Available data

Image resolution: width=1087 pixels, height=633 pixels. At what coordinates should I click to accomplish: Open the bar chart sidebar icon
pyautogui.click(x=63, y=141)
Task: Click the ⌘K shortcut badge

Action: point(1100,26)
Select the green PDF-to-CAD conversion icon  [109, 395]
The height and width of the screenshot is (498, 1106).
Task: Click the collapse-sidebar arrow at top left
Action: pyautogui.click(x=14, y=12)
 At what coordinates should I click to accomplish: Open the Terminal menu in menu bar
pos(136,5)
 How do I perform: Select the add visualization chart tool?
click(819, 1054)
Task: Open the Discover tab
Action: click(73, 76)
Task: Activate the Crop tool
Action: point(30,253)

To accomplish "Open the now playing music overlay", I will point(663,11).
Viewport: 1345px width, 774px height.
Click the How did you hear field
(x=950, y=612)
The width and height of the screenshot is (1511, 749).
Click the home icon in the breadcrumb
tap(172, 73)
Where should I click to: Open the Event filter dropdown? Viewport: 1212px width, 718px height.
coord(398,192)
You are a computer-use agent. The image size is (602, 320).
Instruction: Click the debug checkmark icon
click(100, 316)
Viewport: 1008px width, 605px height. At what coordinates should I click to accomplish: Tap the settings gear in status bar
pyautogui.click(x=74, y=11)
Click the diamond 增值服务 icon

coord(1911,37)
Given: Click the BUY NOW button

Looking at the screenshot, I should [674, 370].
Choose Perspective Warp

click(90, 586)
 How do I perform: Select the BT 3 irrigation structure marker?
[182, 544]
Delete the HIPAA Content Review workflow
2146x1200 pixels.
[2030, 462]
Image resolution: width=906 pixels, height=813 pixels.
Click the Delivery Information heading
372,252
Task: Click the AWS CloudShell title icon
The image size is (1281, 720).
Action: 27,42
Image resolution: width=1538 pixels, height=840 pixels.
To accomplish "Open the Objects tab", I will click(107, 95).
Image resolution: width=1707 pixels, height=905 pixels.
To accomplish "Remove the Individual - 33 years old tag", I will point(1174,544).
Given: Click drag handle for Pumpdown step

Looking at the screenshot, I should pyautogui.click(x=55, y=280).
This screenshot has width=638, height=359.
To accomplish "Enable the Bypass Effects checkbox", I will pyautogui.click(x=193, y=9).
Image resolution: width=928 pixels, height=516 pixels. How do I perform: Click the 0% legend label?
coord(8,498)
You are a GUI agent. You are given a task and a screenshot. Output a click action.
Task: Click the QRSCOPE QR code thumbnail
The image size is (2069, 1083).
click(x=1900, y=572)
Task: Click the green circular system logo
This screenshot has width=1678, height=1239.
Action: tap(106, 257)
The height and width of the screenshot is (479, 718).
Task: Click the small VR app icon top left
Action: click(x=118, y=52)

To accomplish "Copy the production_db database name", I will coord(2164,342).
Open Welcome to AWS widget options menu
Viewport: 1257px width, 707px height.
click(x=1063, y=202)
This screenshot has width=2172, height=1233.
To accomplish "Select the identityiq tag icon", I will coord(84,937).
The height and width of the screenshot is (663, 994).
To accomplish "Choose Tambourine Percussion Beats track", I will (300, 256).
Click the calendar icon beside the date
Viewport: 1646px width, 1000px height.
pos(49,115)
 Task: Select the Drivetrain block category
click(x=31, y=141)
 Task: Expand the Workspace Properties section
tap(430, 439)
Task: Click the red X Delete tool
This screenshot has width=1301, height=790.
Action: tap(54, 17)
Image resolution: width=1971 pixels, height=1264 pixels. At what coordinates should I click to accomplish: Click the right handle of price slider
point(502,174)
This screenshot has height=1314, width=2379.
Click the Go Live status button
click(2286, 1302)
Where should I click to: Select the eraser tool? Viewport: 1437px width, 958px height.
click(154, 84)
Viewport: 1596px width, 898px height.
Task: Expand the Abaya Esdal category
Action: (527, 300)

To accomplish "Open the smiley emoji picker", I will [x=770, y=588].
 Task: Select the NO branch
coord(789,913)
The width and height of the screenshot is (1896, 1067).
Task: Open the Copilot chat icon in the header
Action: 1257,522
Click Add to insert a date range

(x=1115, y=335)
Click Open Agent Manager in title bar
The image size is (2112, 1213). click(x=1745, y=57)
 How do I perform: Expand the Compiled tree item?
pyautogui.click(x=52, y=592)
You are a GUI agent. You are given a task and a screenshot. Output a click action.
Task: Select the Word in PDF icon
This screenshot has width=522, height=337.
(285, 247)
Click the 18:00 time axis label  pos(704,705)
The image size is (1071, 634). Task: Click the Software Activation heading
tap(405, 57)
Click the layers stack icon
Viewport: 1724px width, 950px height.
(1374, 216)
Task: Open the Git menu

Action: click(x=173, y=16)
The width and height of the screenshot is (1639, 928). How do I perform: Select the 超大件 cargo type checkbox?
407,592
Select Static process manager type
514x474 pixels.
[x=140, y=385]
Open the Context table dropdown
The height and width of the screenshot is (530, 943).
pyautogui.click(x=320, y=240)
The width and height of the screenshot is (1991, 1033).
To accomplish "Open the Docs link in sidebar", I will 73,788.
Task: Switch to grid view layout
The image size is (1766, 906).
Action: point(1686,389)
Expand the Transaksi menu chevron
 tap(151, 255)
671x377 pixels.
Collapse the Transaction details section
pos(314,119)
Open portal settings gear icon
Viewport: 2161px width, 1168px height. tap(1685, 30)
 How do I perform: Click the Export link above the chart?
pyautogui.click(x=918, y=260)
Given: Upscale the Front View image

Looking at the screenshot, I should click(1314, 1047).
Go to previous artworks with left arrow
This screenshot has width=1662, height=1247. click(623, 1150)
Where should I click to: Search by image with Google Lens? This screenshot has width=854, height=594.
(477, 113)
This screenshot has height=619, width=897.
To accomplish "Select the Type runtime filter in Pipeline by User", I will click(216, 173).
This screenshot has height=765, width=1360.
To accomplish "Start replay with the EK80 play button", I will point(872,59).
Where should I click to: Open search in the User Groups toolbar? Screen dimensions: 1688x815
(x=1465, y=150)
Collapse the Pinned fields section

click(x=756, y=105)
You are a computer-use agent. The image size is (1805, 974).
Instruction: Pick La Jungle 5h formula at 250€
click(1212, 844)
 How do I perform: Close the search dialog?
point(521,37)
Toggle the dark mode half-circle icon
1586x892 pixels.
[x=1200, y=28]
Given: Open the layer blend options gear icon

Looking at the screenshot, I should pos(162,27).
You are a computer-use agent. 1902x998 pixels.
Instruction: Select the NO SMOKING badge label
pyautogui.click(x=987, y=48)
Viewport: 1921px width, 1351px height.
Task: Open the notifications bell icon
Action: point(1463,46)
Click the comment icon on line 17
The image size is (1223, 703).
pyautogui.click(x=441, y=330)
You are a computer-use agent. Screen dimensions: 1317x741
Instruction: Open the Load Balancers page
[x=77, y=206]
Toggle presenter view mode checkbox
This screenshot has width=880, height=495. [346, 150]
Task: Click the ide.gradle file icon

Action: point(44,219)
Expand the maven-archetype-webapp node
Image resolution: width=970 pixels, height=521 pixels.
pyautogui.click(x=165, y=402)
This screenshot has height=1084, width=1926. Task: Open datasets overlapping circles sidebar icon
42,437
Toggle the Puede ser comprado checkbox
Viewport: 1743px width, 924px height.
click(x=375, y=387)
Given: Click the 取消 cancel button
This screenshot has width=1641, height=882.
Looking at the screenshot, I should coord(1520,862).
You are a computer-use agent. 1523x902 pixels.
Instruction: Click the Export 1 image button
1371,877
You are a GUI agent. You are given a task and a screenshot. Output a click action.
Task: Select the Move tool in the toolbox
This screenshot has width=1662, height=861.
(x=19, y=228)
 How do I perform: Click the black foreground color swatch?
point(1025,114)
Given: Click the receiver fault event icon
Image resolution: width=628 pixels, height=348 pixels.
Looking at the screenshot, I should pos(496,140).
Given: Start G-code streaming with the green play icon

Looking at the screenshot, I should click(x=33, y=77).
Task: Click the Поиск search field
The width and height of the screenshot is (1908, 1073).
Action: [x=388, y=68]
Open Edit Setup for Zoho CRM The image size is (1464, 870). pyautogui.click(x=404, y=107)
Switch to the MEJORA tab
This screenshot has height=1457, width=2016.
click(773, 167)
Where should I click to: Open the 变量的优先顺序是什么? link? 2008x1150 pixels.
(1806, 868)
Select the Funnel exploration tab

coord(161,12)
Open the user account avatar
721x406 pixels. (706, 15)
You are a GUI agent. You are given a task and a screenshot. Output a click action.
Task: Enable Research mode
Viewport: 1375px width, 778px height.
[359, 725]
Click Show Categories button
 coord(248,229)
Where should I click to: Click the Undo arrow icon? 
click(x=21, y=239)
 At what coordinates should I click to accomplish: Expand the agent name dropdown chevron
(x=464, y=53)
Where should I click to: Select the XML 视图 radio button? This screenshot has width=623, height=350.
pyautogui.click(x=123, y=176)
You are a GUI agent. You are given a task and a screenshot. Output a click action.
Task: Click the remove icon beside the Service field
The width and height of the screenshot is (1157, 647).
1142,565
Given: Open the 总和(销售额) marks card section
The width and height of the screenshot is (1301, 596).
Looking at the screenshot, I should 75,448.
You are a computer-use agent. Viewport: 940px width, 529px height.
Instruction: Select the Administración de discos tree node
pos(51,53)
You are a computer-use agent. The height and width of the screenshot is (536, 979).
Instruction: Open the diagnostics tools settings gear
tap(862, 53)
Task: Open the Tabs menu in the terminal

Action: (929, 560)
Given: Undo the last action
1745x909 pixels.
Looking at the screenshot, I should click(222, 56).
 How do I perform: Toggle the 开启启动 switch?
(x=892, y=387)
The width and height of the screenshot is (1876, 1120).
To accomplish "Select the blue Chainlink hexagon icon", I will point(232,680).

Exercise prompt
Within the material above, find every line containing the word "Enable" and copy it.

Exercise response
To accomplish "Enable the Bypass Effects checkbox", I will pyautogui.click(x=193, y=9).
Task: Enable Research mode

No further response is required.